On some of the cuties I have worked on in recent years I have always taken the gutters and downspouts off. And since I was near the rooftop I yanked the flashing and weather veins off too. Copper is copper and worth a fortune and I figure my clients would not notice three stories of Victorian missing them for a season or two?

Seriously? Leave them alone unless they need replacement or for some reason you have to get to every square inch behind them. As mentioned, if the facia or whatever is shot you might as well take them down and deal with that. Nice looking, extruded continuous gutters are not that expensive so unless they are antique copper or something. Get them out of the way. 

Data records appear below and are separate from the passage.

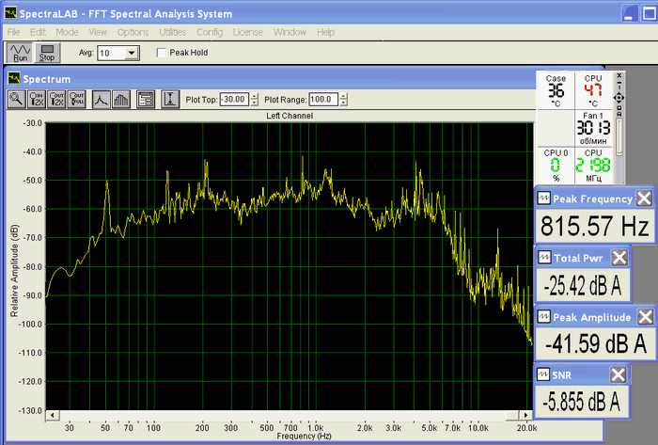Screen dimensions: 658x445
Task: Click the Plot Top value field
Action: 234,99
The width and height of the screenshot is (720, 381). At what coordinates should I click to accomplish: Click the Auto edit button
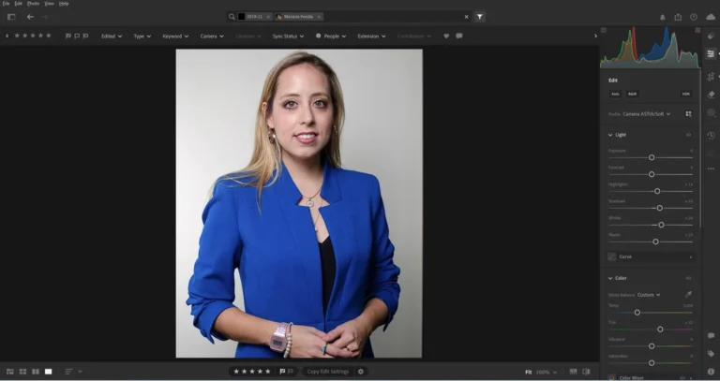tap(615, 94)
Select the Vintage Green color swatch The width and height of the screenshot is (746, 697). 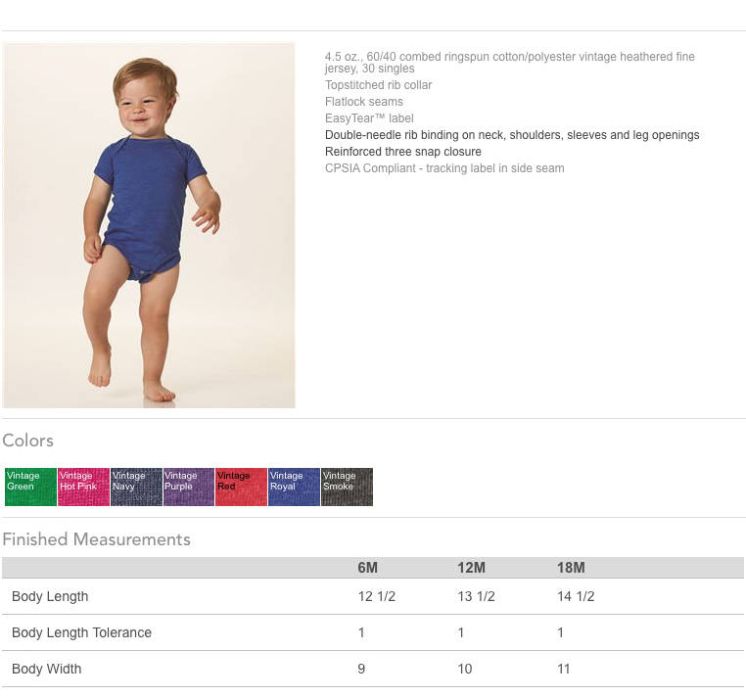31,487

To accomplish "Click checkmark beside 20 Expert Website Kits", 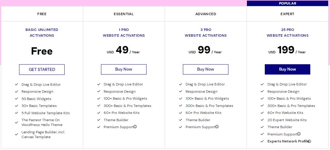I will 262,120.
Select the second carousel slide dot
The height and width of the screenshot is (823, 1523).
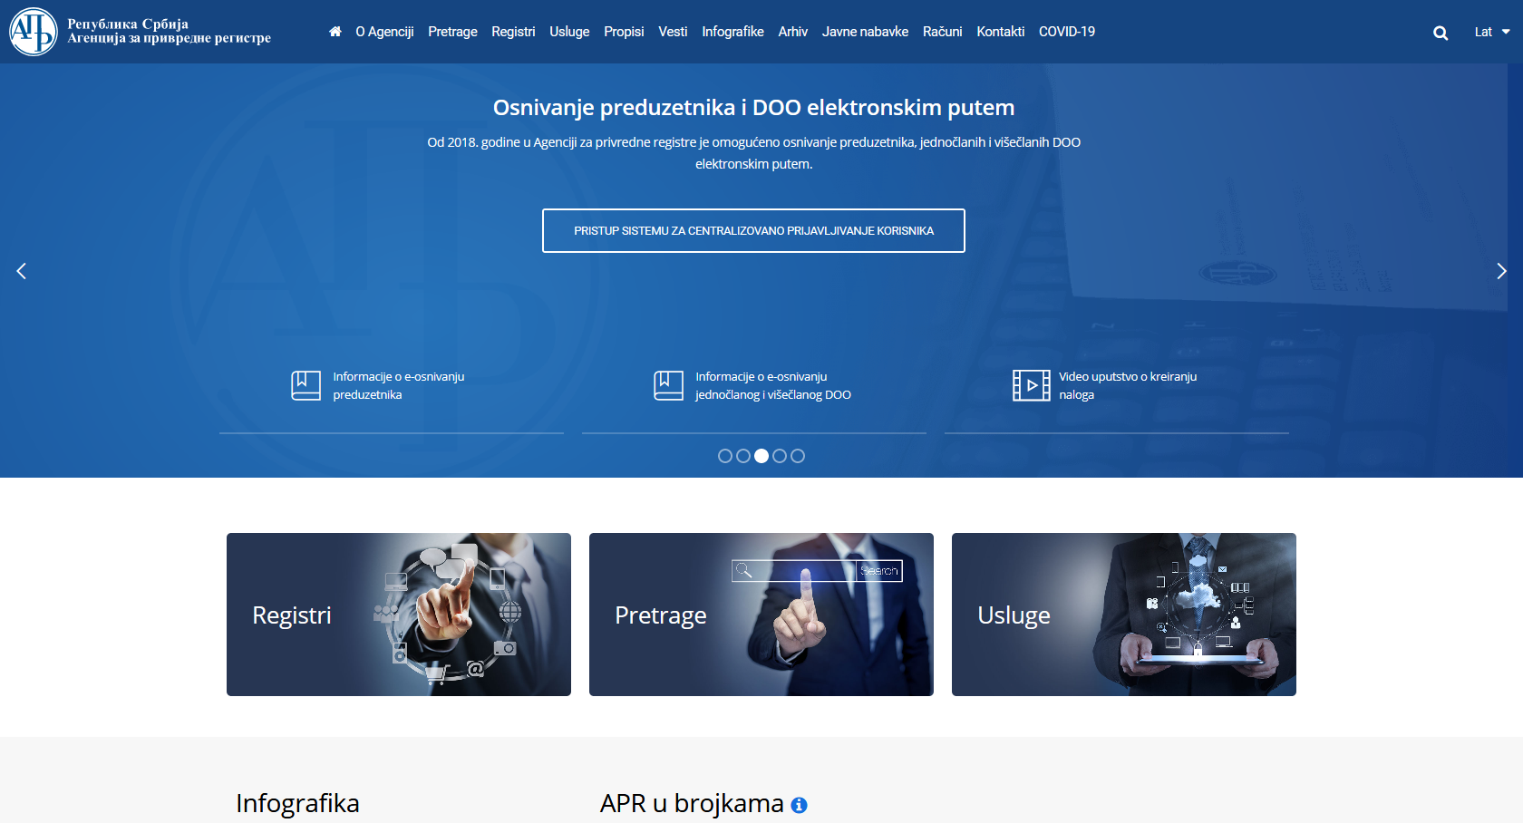pyautogui.click(x=742, y=456)
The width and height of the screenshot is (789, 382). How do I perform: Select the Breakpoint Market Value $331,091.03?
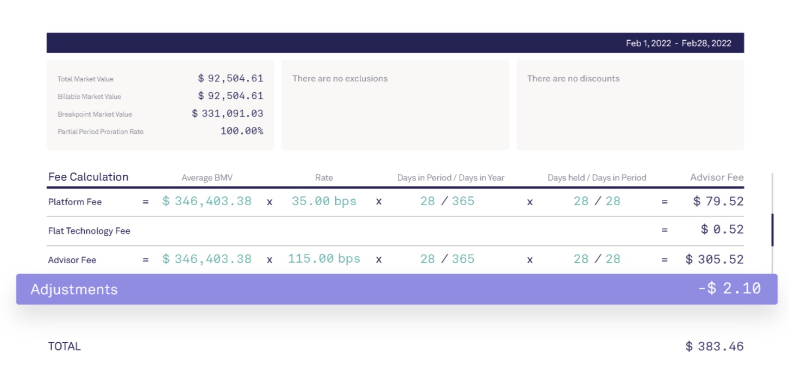(227, 114)
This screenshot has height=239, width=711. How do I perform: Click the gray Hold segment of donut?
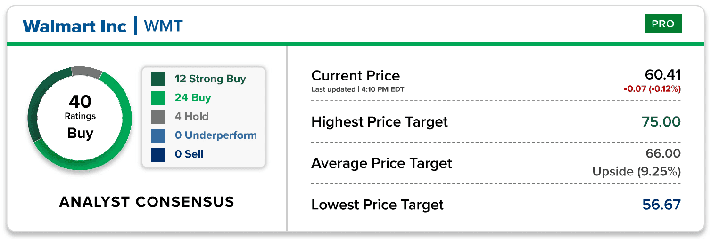coord(87,72)
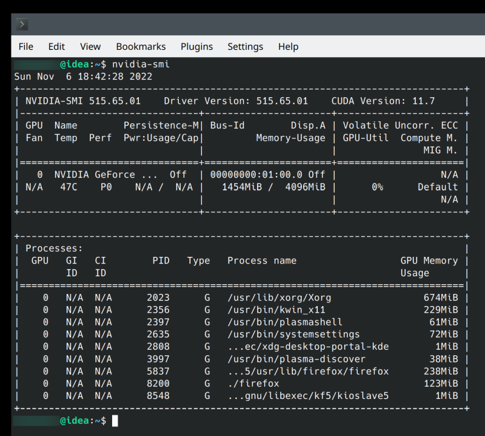Screen dimensions: 485x436
Task: Click the terminal cursor at the bottom prompt
Action: [x=115, y=421]
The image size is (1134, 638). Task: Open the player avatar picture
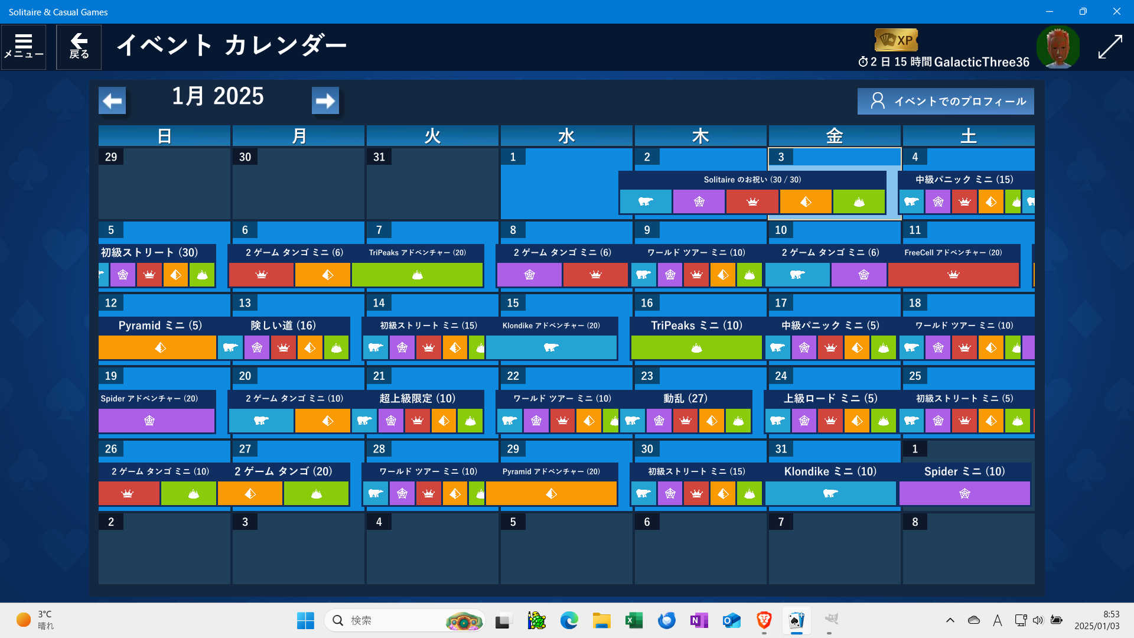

Not kidding, copper gutter and downspout theft from historic structures is a big deal. A lot of churches through the country suffer because they have to abide by landmark status at some point but cannot keep fitting gorgeous 19th century gutters and so forth.


----------



## Gymschu (Dec 12, 2010)

Depends on if there is wood behind the gutters. If they're clad in aluminum, no sense in taking them off. Maybe if it's exposed wood you could take them off and coat the wood. Problem is, when you take them off, it's a bi*** getting them back up..........you compromise the nail holes and you also have to be sure the pitch is correct to keep the water moving. Normally we do not take them off.


----------



## ltd (Jan 16, 2011)

NO , take gutters off to paint a house:huh: taking off gutters and down spouts is not a weekend warrior job.


----------



## jsheridan (Jan 30, 2011)

I wanted to add something to my comment. I personally have a lot of background in roofing/siding/gutters. I didn't want to imply that a non-experienced HO attempt to remove a gutter system. Most gutter systems should pose at most a minor inconvience to painting. Some systems, such as half-rounds on older homes, can pose a significant obstacle to painting when there is advanced failure in the eave/fascia area. If, for any reason, a gutter requires removal, it should be done by a professional gutter pro.


----------



## Matthewt1970 (Sep 16, 2008)

jsheridan said:


> It would definitely be a help to remove the downspouts, and shouldn't be too difficult, as little as popping some drives or removing some screws. The gutters are a different story, and would depend on what type of gutter and mounting system, what type of design they're mounted to, and how bad the work area is that they are blocking. It probably wouldn't need to be or even be feasible, as some systems would be damaged in removal, like K gutters with spikes and ferrules. Although, especially with half rounds, I've cursed them many times and wished removal was an option. All that said, I have worked jobs where the gutters were removed to paint, because you just couldn't do the job properly with them in place and it cost less to remove and reinstall than to work around them.


This...


----------



## jsheridan (Jan 30, 2011)

Matthewt1970 said:


> This...


?????????


----------